One of two doctors, Dr. Hibbert and Dr. Nick, is called upon to perform a series of $n$ surgeries. Let $H$ be the indicator random variable for Dr. Hibbert performing the surgeries, and suppose that $E(H) = p$. Given that Dr. Hibbert is performing the surgeries, each surgery is successful with probability $a$, independently. Given that Dr. Nick is performing the surgeries, each surgery is successful with probability $b$, independently. Let $X$ be the number of successful surgeries.

(a) Find the joint PMF of H and X.

(b) Find the marginal PMF of X.

(c) Find the conditional PMF of H given X = k.

Requirement —
Translate the sentence "Given that Dr. Nick is performing the surgeries, each surgery is successful with probability $b$, independently." from the surgery probability problem into Spanish.

Source material —
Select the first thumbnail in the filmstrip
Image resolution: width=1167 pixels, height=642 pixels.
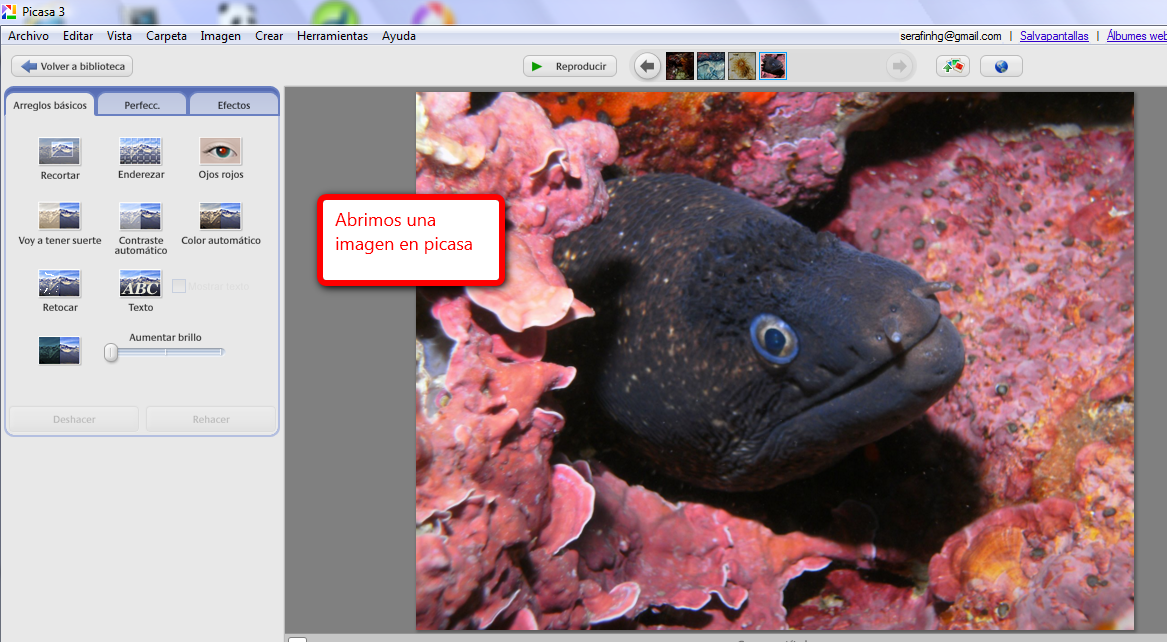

...

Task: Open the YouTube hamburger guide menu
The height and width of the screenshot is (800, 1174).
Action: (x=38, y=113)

Result for this exercise —
Dado que el Dr. Nick realiza las cirugías, cada cirugía tiene éxito con probabilidad $b$, de forma independiente.